+++ Extract +++

One of the tests on GA is failing due to pytest no...
# hacktoberfest-2022
c
One of the tests on GA is failing due to pytest not being recognized as a command on Windows build (Python 3.7 -spark2) (https://github.com/flyteorg/flytekit/actions/runs/3326738618/jobs/5511139310#step:6:12)
e
If you scroll up, the previous action (install dependencies) is failing to install
ipython==8.5.0
it looks like ipython 8+ dropped support for python 3.7
c
@Eduardo Apolinario (eapolinario) Okay but I've rest of the tests failing due to the previous discussion we'd in here (https://flyte-org.slack.com/archives/CREL4QVAQ/p1666541751922589) Why exactly is it happening for me?
Is it because my serialized file is not present in the local path?
e
The comment I left still applies. The call to
put_data
should take a path to the file you wrote, but right now it's pointing to the newly created directory.
c
Okay, but I've made the changes left in the comment in my local repo, but still I get the same error with my tests
e
what error are you seeing after that change? Also, can you push the change to the PR?
c
Sure I'll be doing it now, just in few minutes
I don't think, I've to re-run the setup as we did pip in "-e" mode
Is the error code 1 at line 43 of Makefile related to file permissions?
e
you can repro this locally by running
make lint
(or by running
pre-commit run --all-files
)
c
tf.io.write_file
doesn't support paths, so I did a
os.chdir(str(local_path))
, but that didn't work out @Eduardo Apolinario (eapolinario)
e
how are you invoking
tf.io.write_file
with a path? What error do you see if you pass a path?

+++ Data shown +++

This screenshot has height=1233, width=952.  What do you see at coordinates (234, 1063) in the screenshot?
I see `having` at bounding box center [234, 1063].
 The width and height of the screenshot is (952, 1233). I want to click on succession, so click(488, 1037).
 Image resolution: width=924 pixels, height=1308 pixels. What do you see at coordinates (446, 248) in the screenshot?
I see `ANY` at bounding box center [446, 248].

+++

[Requirement 1]:
Which command does the thread on the failing test suggest running to reproduce the error locally?
[Requirement 2]:
List every Python function whose name appears in the thread on the failing test.
[Requirement 3]:
Return the stretch of the thread on the failing test from "Is it because" through "to file permissions?".

[Worked answer 1]:
make lint (or, alternatively, pre-commit run --all-files)

[Worked answer 2]:
put_data, tf.io.write_file, os.chdir, str

[Worked answer 3]:
Is it because my serialized file is not present in the local path?
e
The comment I left still applies. The call to
put_data
should take a path to the file you wrote, but right now it's pointing to the newly created directory.
c
Okay, but I've made the changes left in the comment in my local repo, but still I get the same error with my tests
e
what error are you seeing after that change? Also, can you push the change to the PR?
c
Sure I'll be doing it now, just in few minutes
I don't think, I've to re-run the setup as we did pip in "-e" mode
Is the error code 1 at line 43 of Makefile related to file permissions?